- _Aim of the exercise_
Retype each of the following entries word for word, leaving out the pictures.

________________________

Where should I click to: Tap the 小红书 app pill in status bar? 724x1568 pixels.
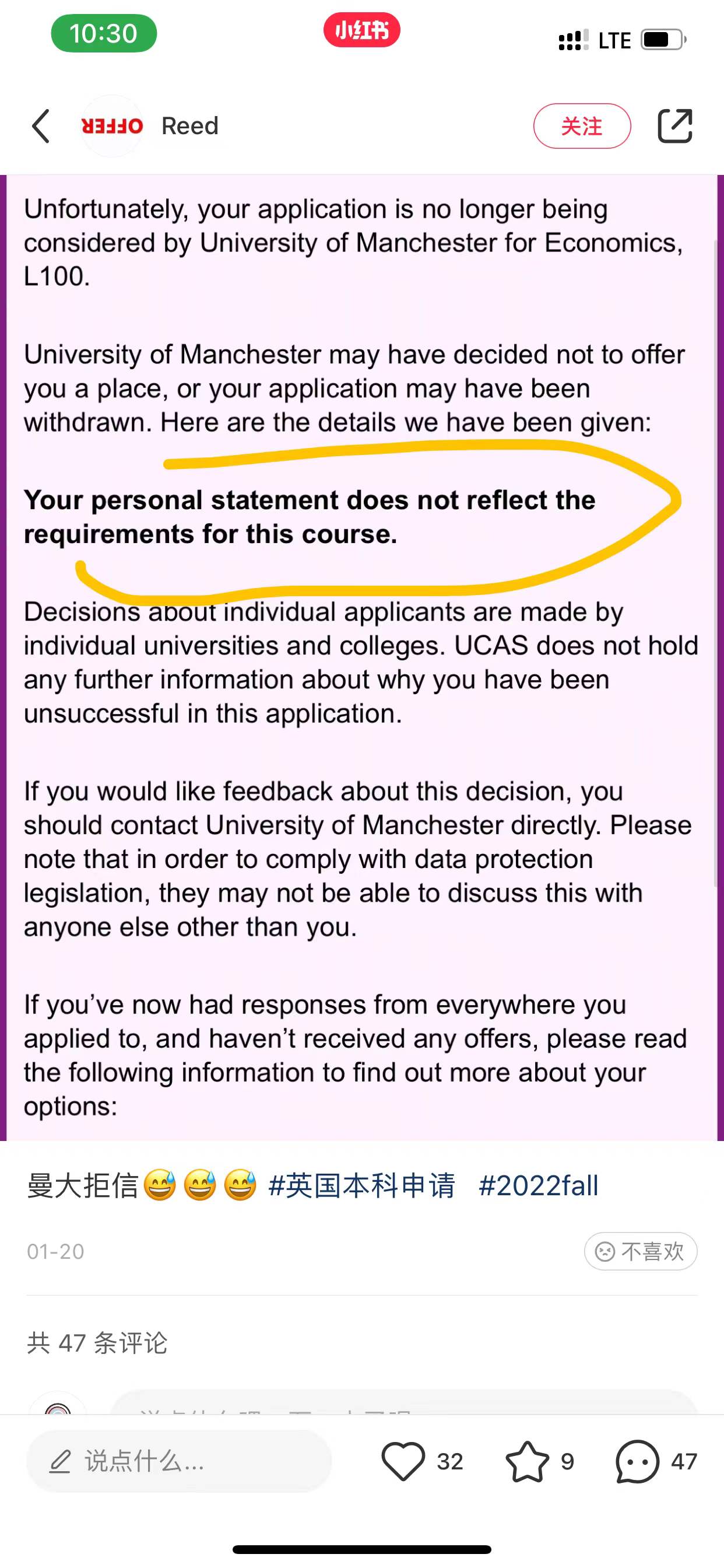click(x=361, y=30)
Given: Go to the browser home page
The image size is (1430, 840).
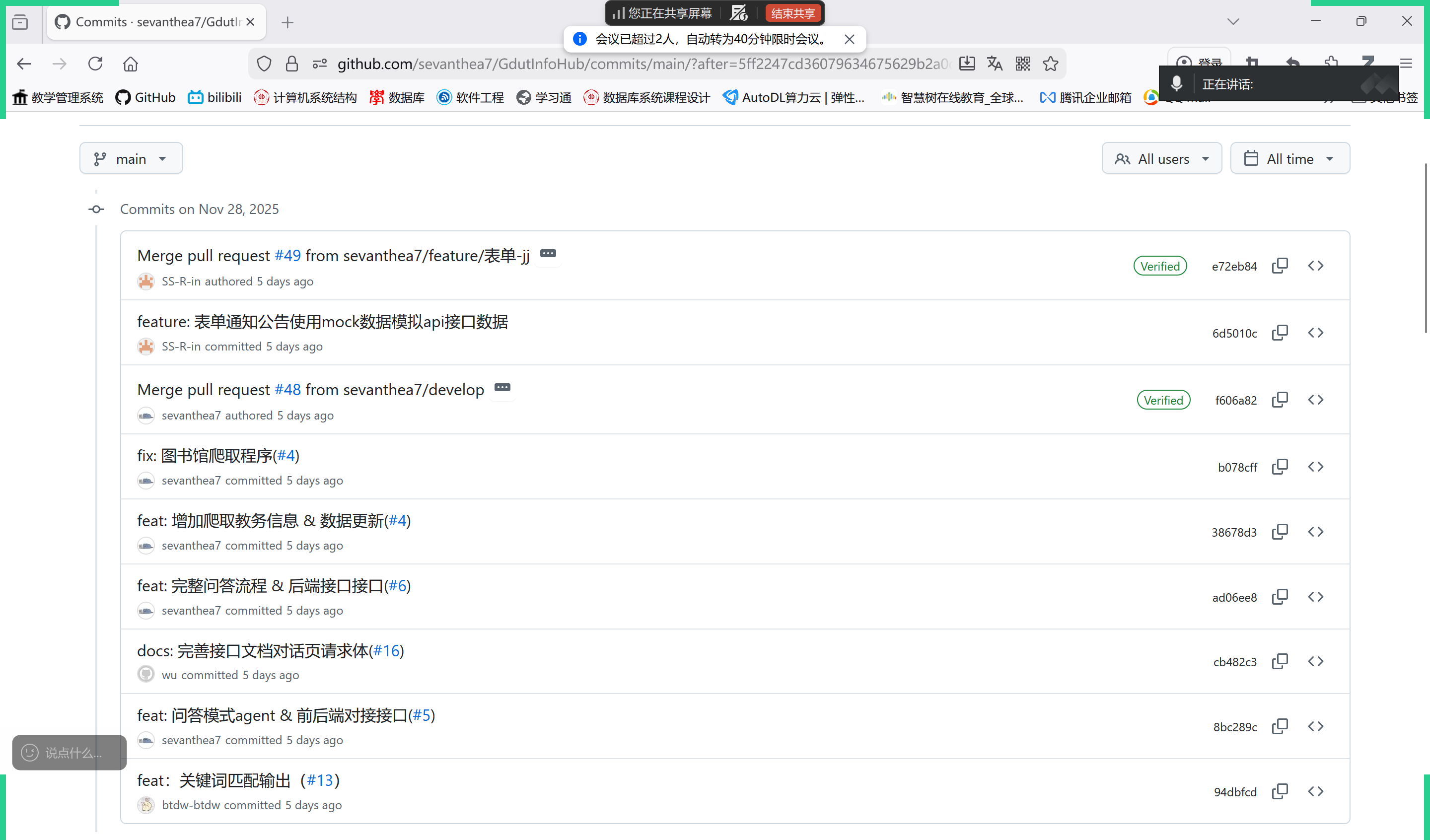Looking at the screenshot, I should (x=131, y=64).
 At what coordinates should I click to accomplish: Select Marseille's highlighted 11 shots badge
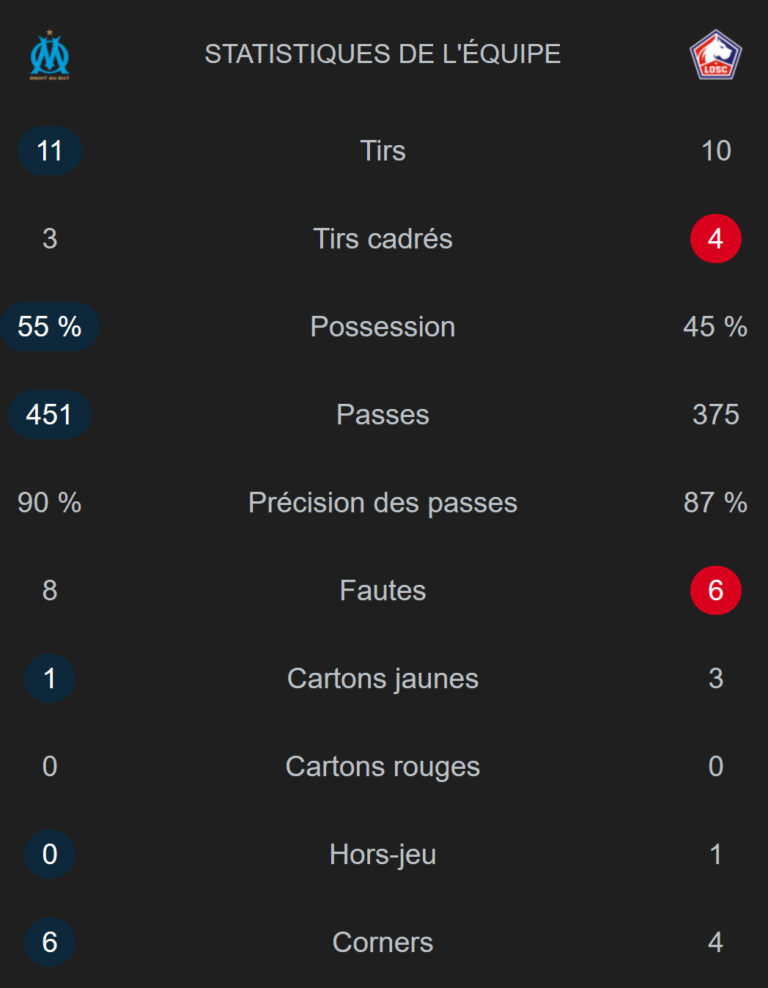coord(50,151)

________________________

- _Expected output_
Where should I click to: Tap the 小红书 app pill in status bar? 724x1568 pixels.
click(x=361, y=30)
Given: Go to the browser home page
The image size is (1430, 840).
Looking at the screenshot, I should (x=131, y=64).
 At what coordinates should I click to accomplish: Select Marseille's highlighted 11 shots badge
coord(50,151)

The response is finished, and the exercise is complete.